Overall, the paper presents a compelling and insightful contribution to the field of control and decision-making, and the proposed unified framework has the potential to spur further advances in the integration of MPC and RL techniques.


This paper proposes a unifying dynamic programming framework that encompasses both Model Predictive Control (MPC) and Reinforcement Learning (RL). By drawing parallels between the two approaches, the authors establish a systematic way to derive RL algorithms from MPC concepts and vice versa.

The key benefit of this unified framework is that it helps us better understand the underlying connections between MPC and RL, opening up new possibilities for developing hybrid algorithms that combine the strengths of both approaches. The paper provides several concrete examples of how this can be done, such as using MPC-based value functions in RL or incorporating RL-based trust regions into MPC optimization.
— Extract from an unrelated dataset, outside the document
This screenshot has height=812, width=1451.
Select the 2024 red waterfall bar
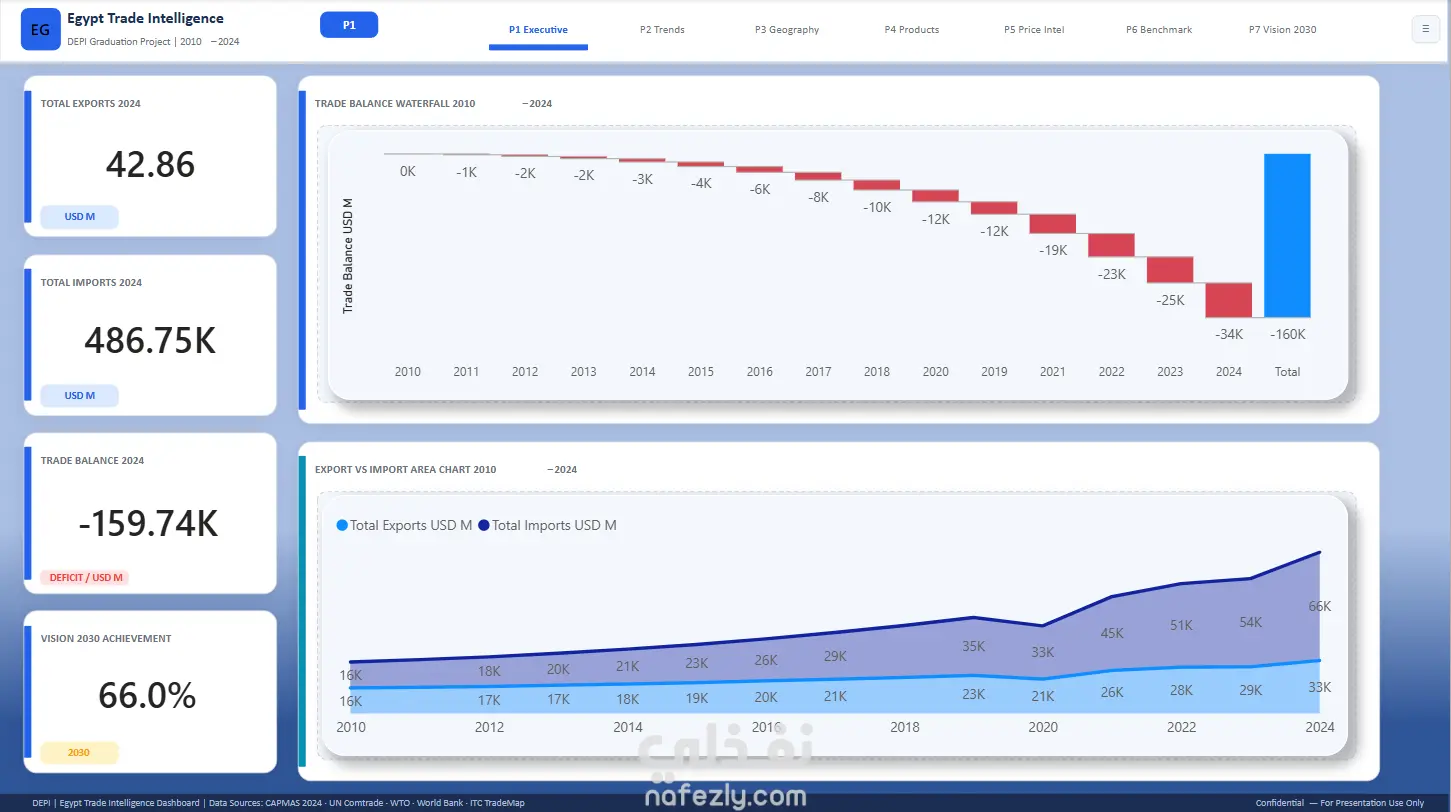click(1229, 300)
While the paper relies on some simplifying assumptions, the overall approach represents an important step forward in the integration of control and learning techniques. By fostering cross-pollination between the MPC and RL communities, this work has the potential to lead to more efficient and effective solutions for a wide range of control and decision-making problems in the future.

This summary was produced with help from an AI and may contain inaccuracies - check out the links to read the original source documents!